Romeo stared after him thoughtfully, and I felt the first inkling of disquiet. “What, coz?” I asked him.
“Rosaline,” he said softly.
“She’s gone,” I said. “Gone to safety, far away. She’ll not be there.”
“And if she is?”
I threw an arm around his shoulders and walked him back toward where Mercutio waited. My thoughts whirled furiously, shouting in the dark cavern of my skull, but above all was the clear, bitter voice of my grandmother, reminding me astringently of my duty, and the consequences.
“I will go,” he declared. “It is a masked feast, I heard it said. I will go in secret. If she is there . . .”
“Coz, I said she would not be.”
“You could be wrong,” he said, and there was no levity in it now, only a calm certainty. “I will go, Benvolio. If she has been spirited off to the convent, then my love for her must fade, as God wills. But I will go, to see for myself that she is gone.”
“You risk your life for nothing.”
“No,” he said. “I risk it for an angel come to earth. And so would you, if you were not made of ice.”
He had no idea how much I burned within at that, hot as the devil’s breath; he had no right to take this risk. No right to love her so diligently.
No right to put me so far at risk, because I could not let him go alone, unguarded, into that pit of vipers.
Some of the anger came out in my voice as I said, “Then let us go to this masked feast. All the beauties of Verona will be assembled there. Look upon their faces, and you’ll think your swan a crow.”
I said this, but I did not mean it; there was no woman in Verona, however fair, who held the power of Rosaline, I thought—though Romeo had an appetite for beauty, and he’d have plenty to dine on at this Capulet party.
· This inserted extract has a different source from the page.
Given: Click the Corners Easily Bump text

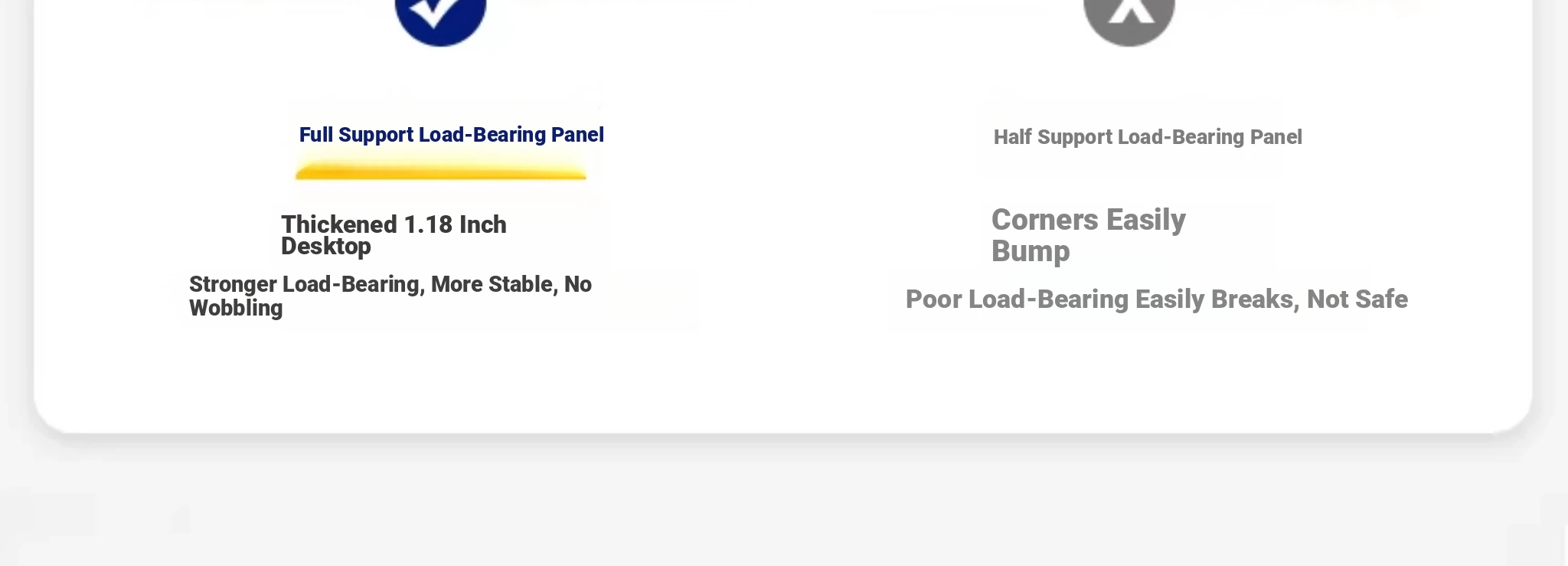Looking at the screenshot, I should coord(1088,235).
Mercutio, watching us with bright, malicious eyes, finished off his wine and dashed the cup onto the cobbles, where it shattered. When the merchant shouted, he threw a coin to him without looking. “What mischief are you proposing?” he asked, and flung his arms over our necks, more to sustain himself than to embrace us. “What amusements? And mention not any woman’s name, or I shall choke it from your wretched throat.”
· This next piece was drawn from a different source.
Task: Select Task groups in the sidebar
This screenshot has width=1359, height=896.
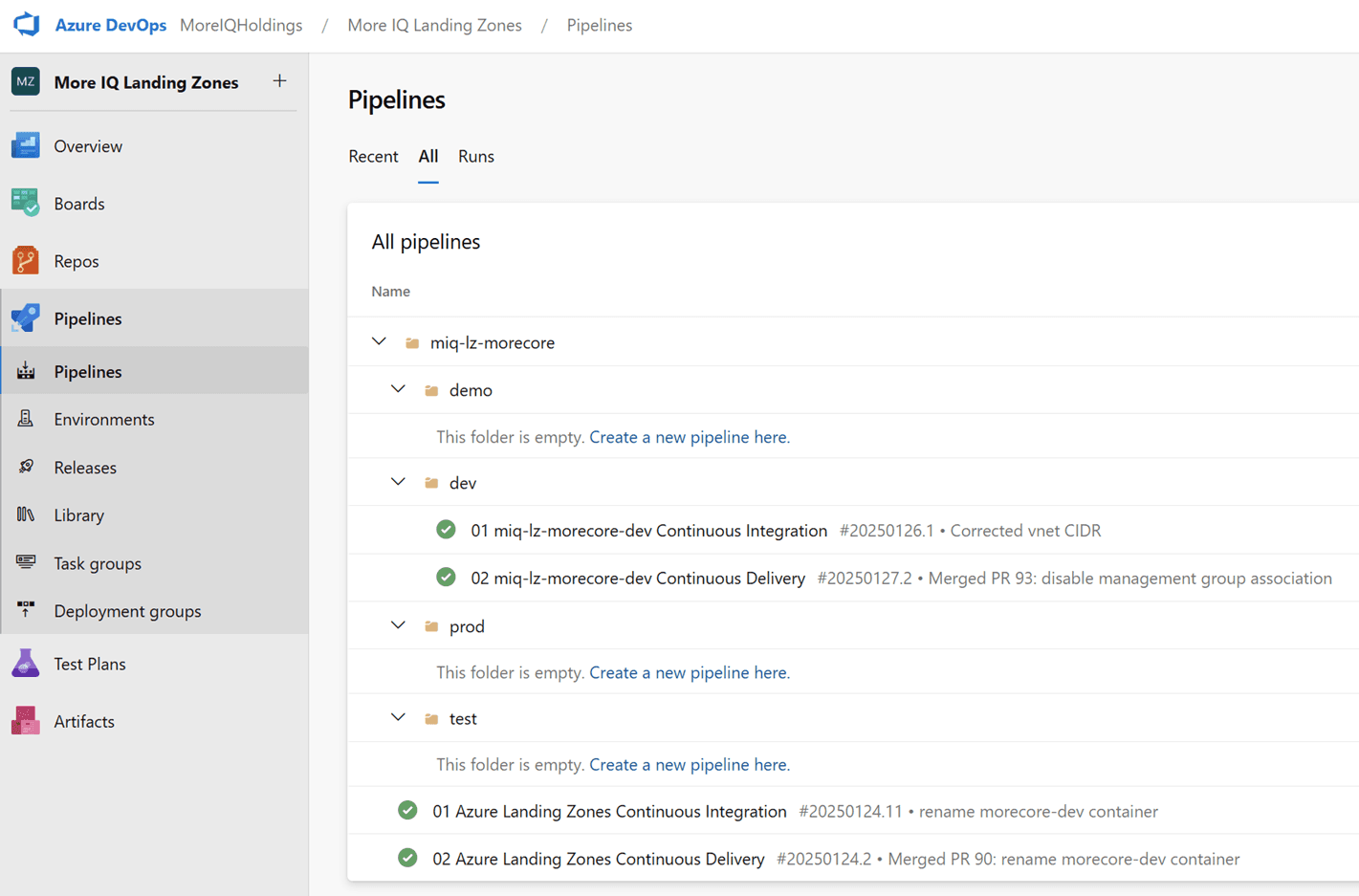Action: [x=96, y=563]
“A fine amusement,” Romeo said. “But you must promise to be on your best behavior, Mercutio. If you hold your temper, it will be a great adventure, and a trick for the ages.”
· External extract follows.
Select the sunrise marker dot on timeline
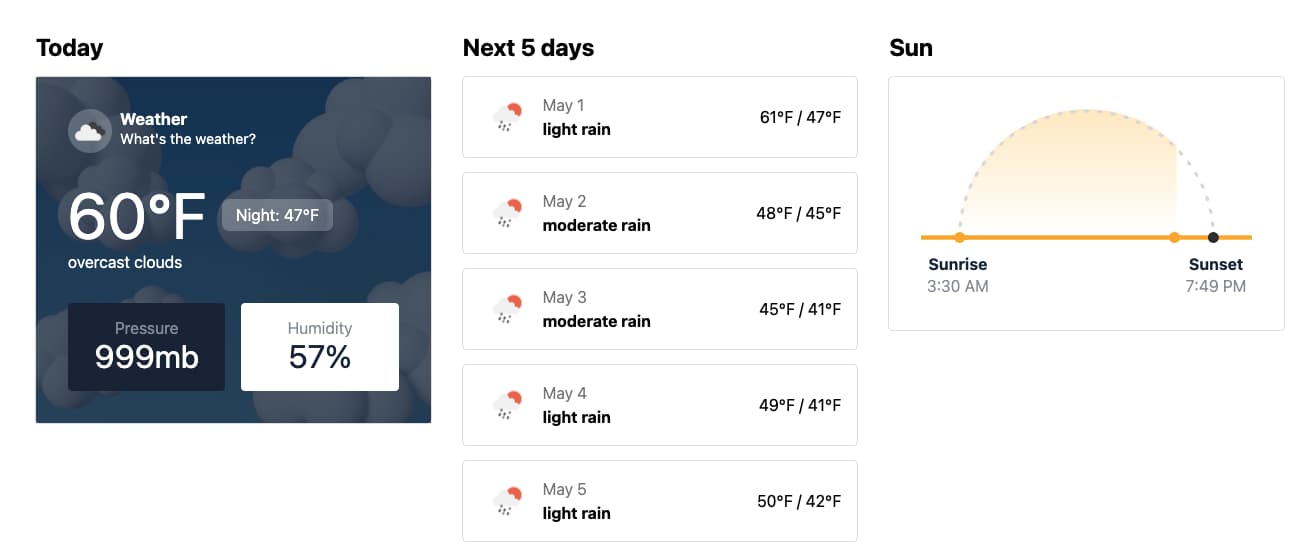Viewport: 1314px width, 552px height. point(960,238)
I had never meant him to involve Mercutio in this folly. I was sickly aware that in doing so, he had raised the stakes of this game from merely dangerous to catastrophic.
“A trick?” Mercutio echoed, and gave us a slow, delighted grin. “You have only to lead me to it.”
• • •
Romeo and Mercutio had the bit between their teeth, and whatever misgivings I had mattered not. I gave up trying to persuade them, and instead hoped only to help them survive this adventure. Misadventure, more like.
That night, cleaned and dressed in nondescript finery, we stole out of the Montague palace without any colors to mark us, and took only a few servants, in case we had to take to our heels quickly. My mask was of an owl; Romeo’s was a cat, likely in mockery of Tybalt. As for Mercutio, he wore a fanciful gold thing, bright as the rising sun, but then he was—of all of us—the only one who had an excuse to be at the feast. “Being a distant cousin to the prince has its privileges,” he told us, as he tied on the gaudy thing. “Even the Capulets fear to slight my family, though they disapprove of my . . . friendships.” I wondered whether he referred to the one with us, or the one his family had tried so hard to erase. Poor Tomasso—he had vanished entirely from the memory of Verona, except in whispers. No one dared remember him.